Each line of the data should be given again exactly.

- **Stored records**

════════════════

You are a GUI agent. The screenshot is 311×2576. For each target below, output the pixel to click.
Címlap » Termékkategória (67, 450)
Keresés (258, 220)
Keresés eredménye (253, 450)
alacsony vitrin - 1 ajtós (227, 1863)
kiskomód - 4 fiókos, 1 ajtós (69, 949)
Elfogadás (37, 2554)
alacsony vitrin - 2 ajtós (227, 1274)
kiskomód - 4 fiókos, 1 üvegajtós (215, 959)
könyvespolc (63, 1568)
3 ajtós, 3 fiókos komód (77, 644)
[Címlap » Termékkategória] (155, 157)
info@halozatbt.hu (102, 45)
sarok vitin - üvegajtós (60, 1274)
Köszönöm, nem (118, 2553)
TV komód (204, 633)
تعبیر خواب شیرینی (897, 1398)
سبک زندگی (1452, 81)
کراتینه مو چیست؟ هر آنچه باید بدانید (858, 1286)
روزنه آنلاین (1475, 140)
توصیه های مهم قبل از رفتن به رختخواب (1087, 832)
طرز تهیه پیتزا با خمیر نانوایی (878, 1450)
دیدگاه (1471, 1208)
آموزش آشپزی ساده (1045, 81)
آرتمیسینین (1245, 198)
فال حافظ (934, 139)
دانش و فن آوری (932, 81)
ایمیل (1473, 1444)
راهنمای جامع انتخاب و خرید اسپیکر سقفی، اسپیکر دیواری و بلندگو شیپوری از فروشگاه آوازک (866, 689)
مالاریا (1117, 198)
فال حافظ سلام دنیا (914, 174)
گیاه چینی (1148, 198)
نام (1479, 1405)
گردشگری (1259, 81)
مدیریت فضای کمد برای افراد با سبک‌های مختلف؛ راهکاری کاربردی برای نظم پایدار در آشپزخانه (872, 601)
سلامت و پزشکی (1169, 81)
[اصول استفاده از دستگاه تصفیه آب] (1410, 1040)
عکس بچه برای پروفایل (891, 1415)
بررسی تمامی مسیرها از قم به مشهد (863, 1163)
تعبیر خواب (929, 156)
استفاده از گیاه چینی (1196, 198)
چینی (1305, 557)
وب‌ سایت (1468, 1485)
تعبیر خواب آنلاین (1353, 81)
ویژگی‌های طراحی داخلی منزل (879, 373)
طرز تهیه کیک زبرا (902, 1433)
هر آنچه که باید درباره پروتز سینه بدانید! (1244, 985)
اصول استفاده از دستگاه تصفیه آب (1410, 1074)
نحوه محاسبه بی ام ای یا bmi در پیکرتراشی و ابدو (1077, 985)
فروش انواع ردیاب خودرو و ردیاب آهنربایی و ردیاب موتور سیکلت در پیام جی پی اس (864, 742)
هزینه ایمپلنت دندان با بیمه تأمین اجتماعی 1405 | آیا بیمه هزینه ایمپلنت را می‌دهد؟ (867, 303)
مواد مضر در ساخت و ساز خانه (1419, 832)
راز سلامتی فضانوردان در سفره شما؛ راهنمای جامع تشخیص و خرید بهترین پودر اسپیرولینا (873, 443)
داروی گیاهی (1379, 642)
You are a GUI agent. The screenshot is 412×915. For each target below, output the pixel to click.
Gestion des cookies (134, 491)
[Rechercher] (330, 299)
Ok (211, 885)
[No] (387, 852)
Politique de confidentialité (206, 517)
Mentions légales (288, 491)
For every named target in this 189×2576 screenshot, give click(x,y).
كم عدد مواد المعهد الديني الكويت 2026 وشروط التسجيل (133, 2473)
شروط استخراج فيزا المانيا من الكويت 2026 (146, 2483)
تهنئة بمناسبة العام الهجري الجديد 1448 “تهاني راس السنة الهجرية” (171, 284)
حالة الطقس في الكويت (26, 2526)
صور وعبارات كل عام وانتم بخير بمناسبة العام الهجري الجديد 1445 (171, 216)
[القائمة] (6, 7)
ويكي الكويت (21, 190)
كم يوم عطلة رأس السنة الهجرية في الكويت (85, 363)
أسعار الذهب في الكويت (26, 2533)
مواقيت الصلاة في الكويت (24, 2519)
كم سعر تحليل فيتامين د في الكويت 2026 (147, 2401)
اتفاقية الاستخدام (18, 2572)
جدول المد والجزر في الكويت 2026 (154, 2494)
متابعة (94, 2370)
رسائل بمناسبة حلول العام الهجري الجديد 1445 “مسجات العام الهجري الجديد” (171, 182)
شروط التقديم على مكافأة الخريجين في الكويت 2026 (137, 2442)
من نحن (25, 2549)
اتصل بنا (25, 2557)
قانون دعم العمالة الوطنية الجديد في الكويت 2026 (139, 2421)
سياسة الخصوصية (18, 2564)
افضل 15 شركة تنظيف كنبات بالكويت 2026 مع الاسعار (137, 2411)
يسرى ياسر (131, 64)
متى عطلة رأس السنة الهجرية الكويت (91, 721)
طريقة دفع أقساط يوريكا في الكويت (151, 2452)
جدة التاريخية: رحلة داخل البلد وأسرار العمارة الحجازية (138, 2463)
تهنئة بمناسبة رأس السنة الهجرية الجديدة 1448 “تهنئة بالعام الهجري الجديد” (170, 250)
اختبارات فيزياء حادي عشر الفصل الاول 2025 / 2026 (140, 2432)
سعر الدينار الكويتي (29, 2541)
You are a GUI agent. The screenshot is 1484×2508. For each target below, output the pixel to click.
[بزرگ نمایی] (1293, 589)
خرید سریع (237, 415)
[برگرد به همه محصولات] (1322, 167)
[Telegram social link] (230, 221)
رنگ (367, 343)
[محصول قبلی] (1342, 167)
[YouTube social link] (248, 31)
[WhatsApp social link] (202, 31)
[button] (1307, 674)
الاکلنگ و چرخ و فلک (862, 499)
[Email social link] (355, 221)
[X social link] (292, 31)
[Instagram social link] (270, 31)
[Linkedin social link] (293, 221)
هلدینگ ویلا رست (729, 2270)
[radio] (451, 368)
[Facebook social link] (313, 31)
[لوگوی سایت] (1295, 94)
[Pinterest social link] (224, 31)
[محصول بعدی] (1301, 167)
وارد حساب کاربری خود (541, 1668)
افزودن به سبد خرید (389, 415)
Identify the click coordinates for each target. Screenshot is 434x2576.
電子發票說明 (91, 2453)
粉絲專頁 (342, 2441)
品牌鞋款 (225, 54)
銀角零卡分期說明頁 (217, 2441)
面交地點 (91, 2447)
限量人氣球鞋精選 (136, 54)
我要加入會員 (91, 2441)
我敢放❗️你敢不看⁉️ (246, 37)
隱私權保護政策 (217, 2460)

════════════════

- **TASK ANSWER**
You are a GUI agent. The screenshot is 311×2576. For each target below, output the pixel to click.
Címlap » Termékkategória (67, 450)
Keresés (258, 220)
Keresés eredménye (253, 450)
alacsony vitrin - 1 ajtós (227, 1863)
kiskomód - 4 fiókos, 1 ajtós (69, 949)
Elfogadás (37, 2554)
alacsony vitrin - 2 ajtós (227, 1274)
kiskomód - 4 fiókos, 1 üvegajtós (215, 959)
könyvespolc (63, 1568)
3 ajtós, 3 fiókos komód (77, 644)
[Címlap » Termékkategória] (155, 157)
info@halozatbt.hu (102, 45)
sarok vitin - üvegajtós (60, 1274)
Köszönöm, nem (118, 2553)
TV komód (204, 633)
تعبیر خواب شیرینی (897, 1398)
سبک زندگی (1452, 81)
کراتینه مو چیست؟ هر آنچه باید بدانید (858, 1286)
روزنه آنلاین (1475, 140)
توصیه های مهم قبل از رفتن به رختخواب (1087, 832)
طرز تهیه پیتزا با خمیر نانوایی (878, 1450)
دیدگاه (1471, 1208)
آموزش آشپزی ساده (1045, 81)
آرتمیسینین (1245, 198)
فال حافظ (934, 139)
دانش و فن آوری (932, 81)
ایمیل (1473, 1444)
راهنمای جامع انتخاب و خرید اسپیکر سقفی، اسپیکر دیواری و بلندگو شیپوری از فروشگاه آوازک (866, 689)
مالاریا (1117, 198)
فال حافظ سلام دنیا (914, 174)
گیاه چینی (1148, 198)
نام (1479, 1405)
گردشگری (1259, 81)
مدیریت فضای کمد برای افراد با سبک‌های مختلف؛ راهکاری کاربردی برای نظم پایدار در آشپزخانه (872, 601)
سلامت و پزشکی (1169, 81)
[اصول استفاده از دستگاه تصفیه آب] (1410, 1040)
عکس بچه برای پروفایل (891, 1415)
بررسی تمامی مسیرها از قم به مشهد (863, 1163)
تعبیر خواب (929, 156)
استفاده از گیاه چینی (1196, 198)
چینی (1305, 557)
وب‌ سایت (1468, 1485)
تعبیر خواب آنلاین (1353, 81)
ویژگی‌های طراحی داخلی منزل (879, 373)
طرز تهیه کیک زبرا (902, 1433)
هر آنچه که باید درباره پروتز سینه بدانید! (1244, 985)
اصول استفاده از دستگاه تصفیه آب (1410, 1074)
نحوه محاسبه بی ام ای یا bmi در پیکرتراشی و ابدو (1077, 985)
فروش انواع ردیاب خودرو و ردیاب آهنربایی و ردیاب موتور سیکلت در پیام جی پی اس (864, 742)
هزینه ایمپلنت دندان با بیمه تأمین اجتماعی 1405 | آیا بیمه هزینه ایمپلنت را می‌دهد؟ (867, 303)
مواد مضر در ساخت و ساز خانه (1419, 832)
راز سلامتی فضانوردان در سفره شما؛ راهنمای جامع تشخیص و خرید بهترین پودر اسپیرولینا (873, 443)
داروی گیاهی (1379, 642)
You are a GUI agent. The screenshot is 412×915. For each target below, output the pixel to click.
Gestion des cookies (134, 491)
[Rechercher] (330, 299)
Ok (211, 885)
[No] (387, 852)
Politique de confidentialité (206, 517)
Mentions légales (288, 491)
For every named target in this 189×2576 screenshot, give click(x,y).
كم عدد مواد المعهد الديني الكويت 2026 وشروط التسجيل (133, 2473)
شروط استخراج فيزا المانيا من الكويت 2026 (146, 2483)
تهنئة بمناسبة العام الهجري الجديد 1448 “تهاني راس السنة الهجرية” (171, 284)
حالة الطقس في الكويت (26, 2526)
صور وعبارات كل عام وانتم بخير بمناسبة العام الهجري الجديد 1445 (171, 216)
[القائمة] (6, 7)
ويكي الكويت (21, 190)
كم يوم عطلة رأس السنة الهجرية في الكويت (85, 363)
أسعار الذهب في الكويت (26, 2533)
مواقيت الصلاة في الكويت (24, 2519)
كم سعر تحليل فيتامين د في الكويت 2026 (147, 2401)
اتفاقية الاستخدام (18, 2572)
جدول المد والجزر في الكويت 2026 (154, 2494)
متابعة (94, 2370)
رسائل بمناسبة حلول العام الهجري الجديد 1445 “مسجات العام الهجري الجديد” (171, 182)
شروط التقديم على مكافأة الخريجين في الكويت 2026 (137, 2442)
من نحن (25, 2549)
اتصل بنا (25, 2557)
قانون دعم العمالة الوطنية الجديد في الكويت 2026 (139, 2421)
سياسة الخصوصية (18, 2564)
افضل 15 شركة تنظيف كنبات بالكويت 2026 مع الاسعار (137, 2411)
يسرى ياسر (131, 64)
متى عطلة رأس السنة الهجرية الكويت (91, 721)
طريقة دفع أقساط يوريكا في الكويت (151, 2452)
جدة التاريخية: رحلة داخل البلد وأسرار العمارة الحجازية (138, 2463)
تهنئة بمناسبة رأس السنة الهجرية الجديدة 1448 “تهنئة بالعام الهجري الجديد” (170, 250)
اختبارات فيزياء حادي عشر الفصل الاول 2025 / 2026 (140, 2432)
سعر الدينار الكويتي (29, 2541)
You are a GUI agent. The screenshot is 1484×2508. For each target below, output the pixel to click.
[بزرگ نمایی] (1293, 589)
خرید سریع (237, 415)
[برگرد به همه محصولات] (1322, 167)
[Telegram social link] (230, 221)
رنگ (367, 343)
[محصول قبلی] (1342, 167)
[YouTube social link] (248, 31)
[WhatsApp social link] (202, 31)
[button] (1307, 674)
الاکلنگ و چرخ و فلک (862, 499)
[Email social link] (355, 221)
[X social link] (292, 31)
[Instagram social link] (270, 31)
[Linkedin social link] (293, 221)
هلدینگ ویلا رست (729, 2270)
[radio] (451, 368)
[Facebook social link] (313, 31)
[لوگوی سایت] (1295, 94)
[Pinterest social link] (224, 31)
[محصول بعدی] (1301, 167)
وارد حساب کاربری خود (541, 1668)
افزودن به سبد خرید (389, 415)
Identify the click coordinates for each target. Screenshot is 434x2576.
電子發票說明 (91, 2453)
粉絲專頁 (342, 2441)
品牌鞋款 (225, 54)
銀角零卡分期說明頁 (217, 2441)
面交地點 (91, 2447)
限量人氣球鞋精選 (136, 54)
我要加入會員 (91, 2441)
我敢放❗️你敢不看⁉️ (246, 37)
隱私權保護政策 (217, 2460)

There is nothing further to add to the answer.